▸ **TASK OBJECTIVE**
When you reach the line that contains "Instruction: Click empty", give it back exactly along with each line after it to the end of the entries; skip any pictures.

====== SOURCE INFORMATION

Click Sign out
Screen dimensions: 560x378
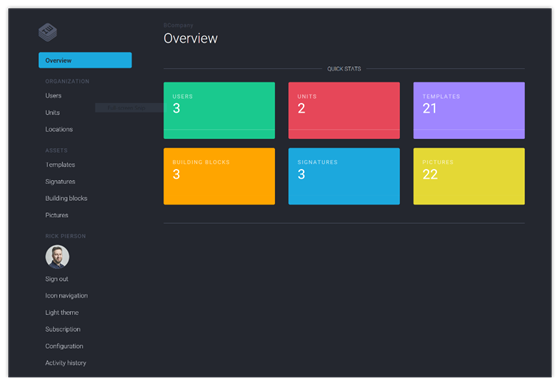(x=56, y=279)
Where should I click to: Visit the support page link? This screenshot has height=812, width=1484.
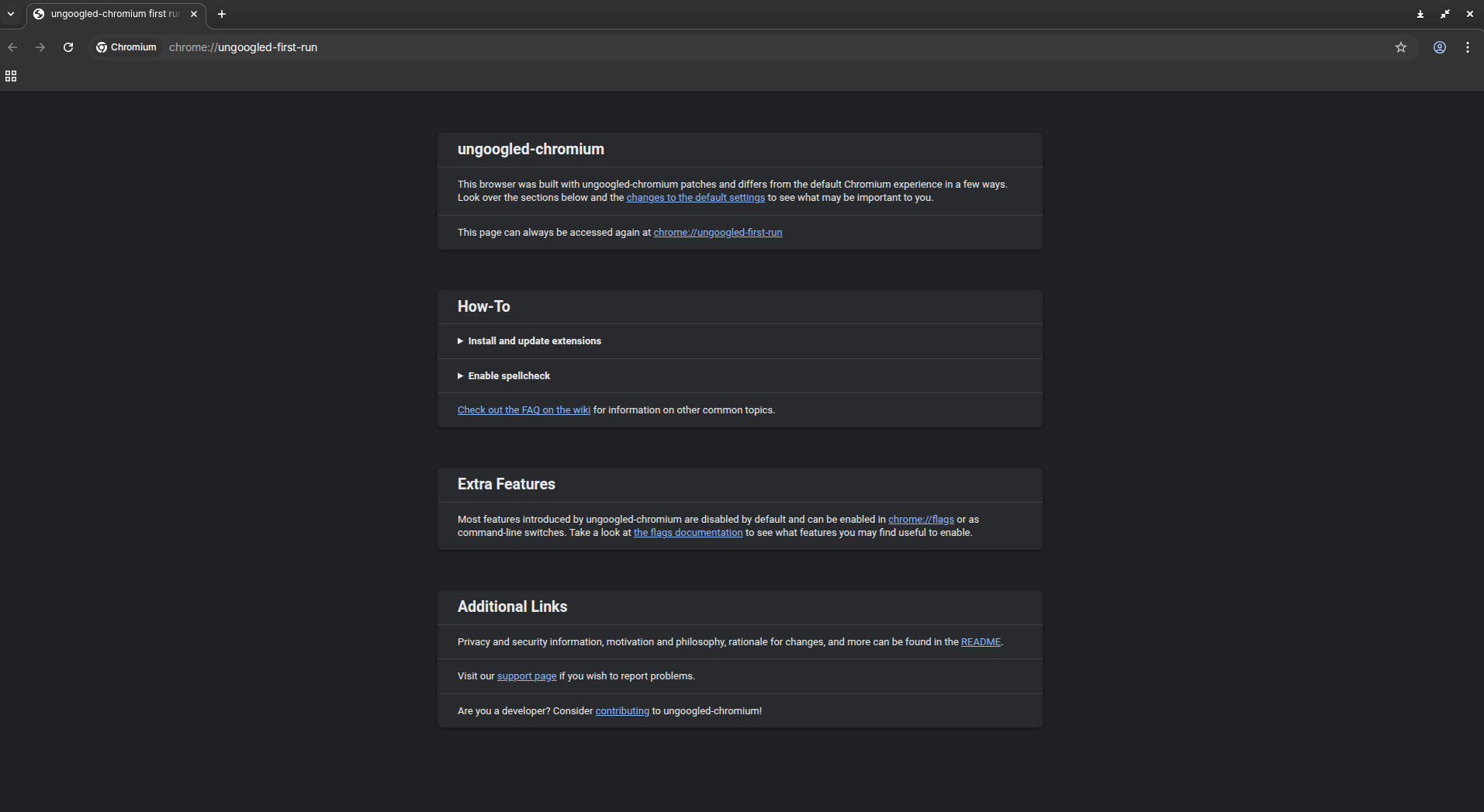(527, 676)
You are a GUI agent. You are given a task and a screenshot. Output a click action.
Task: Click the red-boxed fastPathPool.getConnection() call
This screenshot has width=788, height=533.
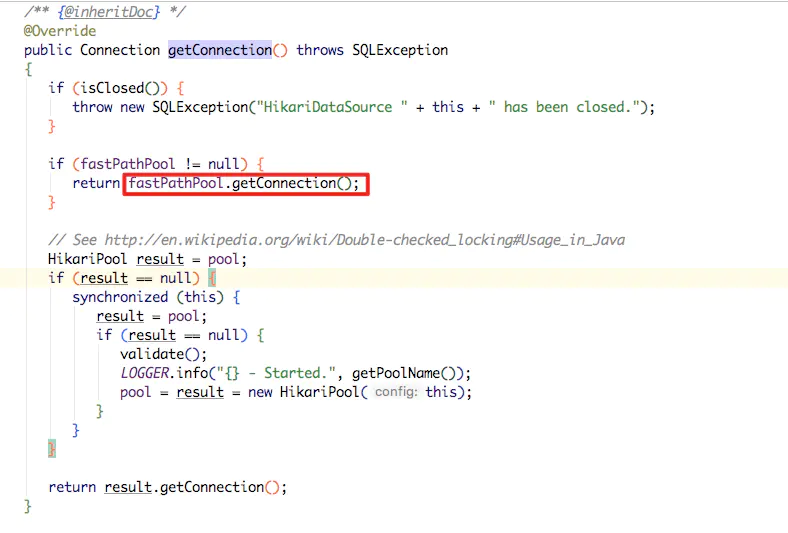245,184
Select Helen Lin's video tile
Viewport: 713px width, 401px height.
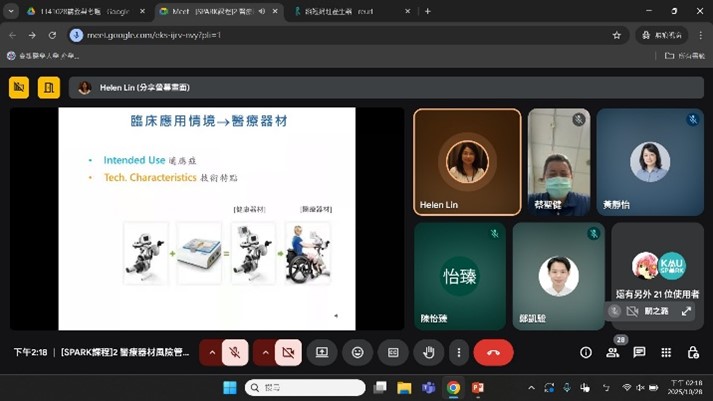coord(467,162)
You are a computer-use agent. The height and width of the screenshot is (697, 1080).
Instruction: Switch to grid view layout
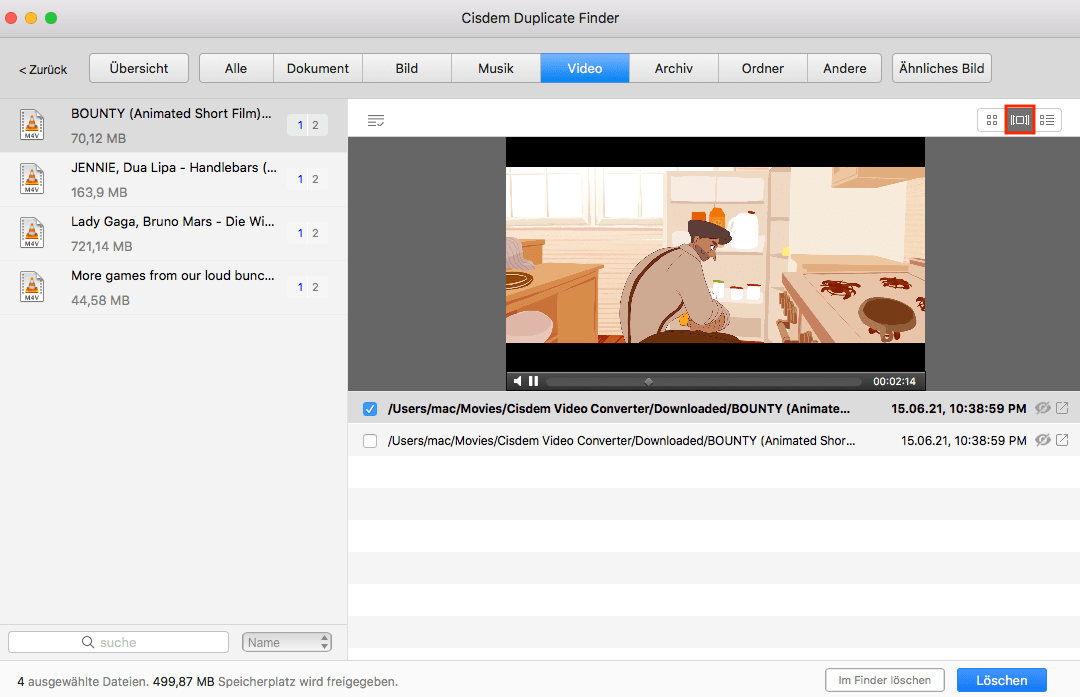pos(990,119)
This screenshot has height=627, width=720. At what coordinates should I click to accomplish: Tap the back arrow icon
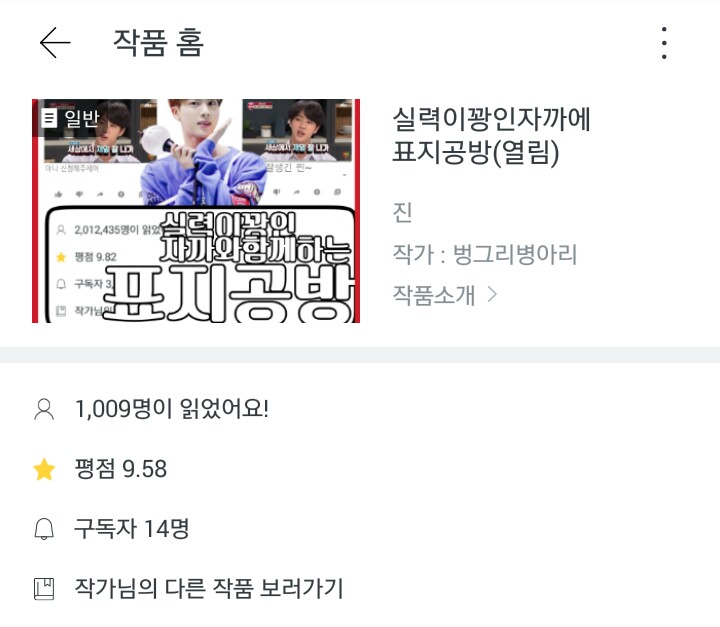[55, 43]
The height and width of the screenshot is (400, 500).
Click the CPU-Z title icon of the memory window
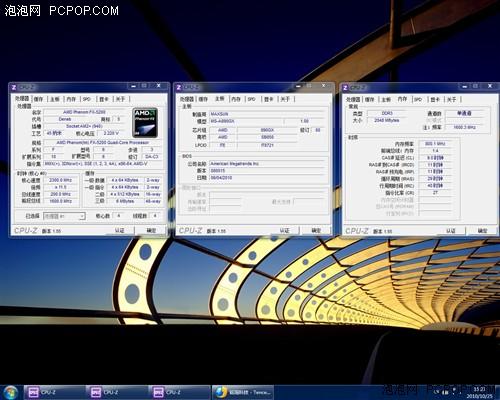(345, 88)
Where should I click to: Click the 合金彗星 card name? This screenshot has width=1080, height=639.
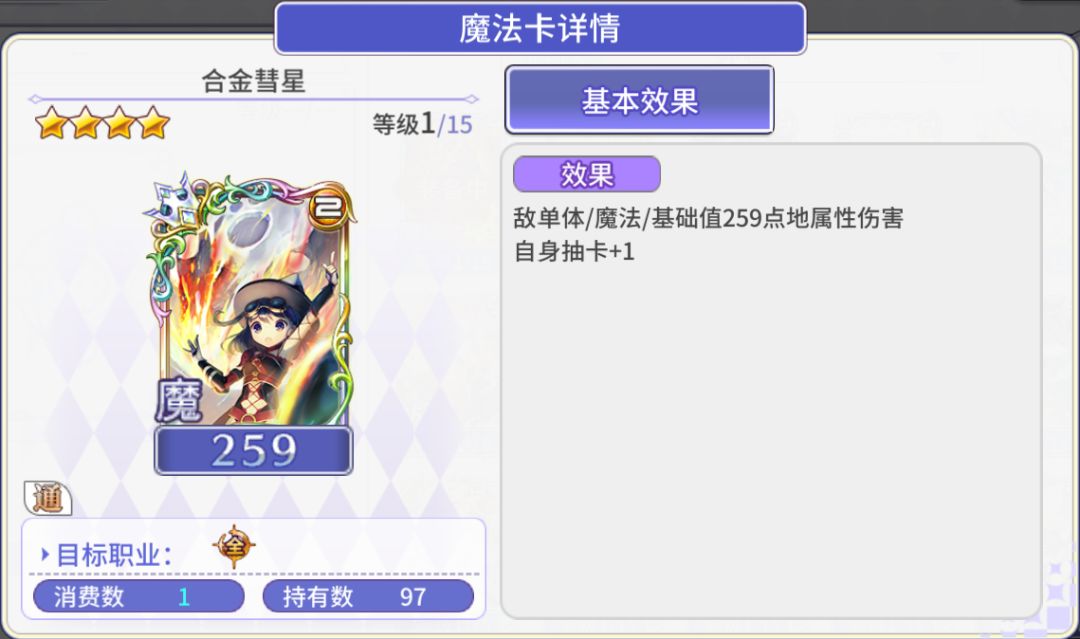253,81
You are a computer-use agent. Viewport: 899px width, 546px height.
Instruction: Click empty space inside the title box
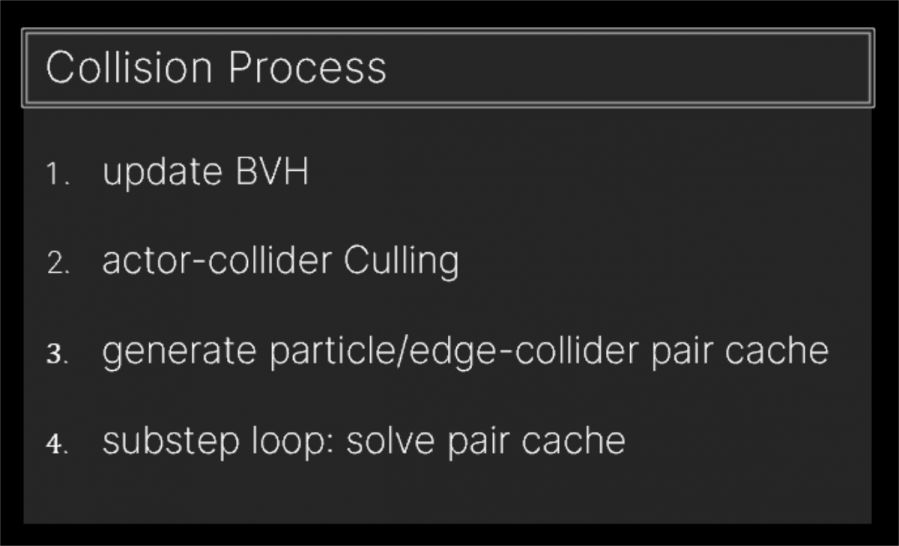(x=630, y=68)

============

▸ **YOUR SOLUTION**
Instruction: Click empty space inside the title box
(x=630, y=68)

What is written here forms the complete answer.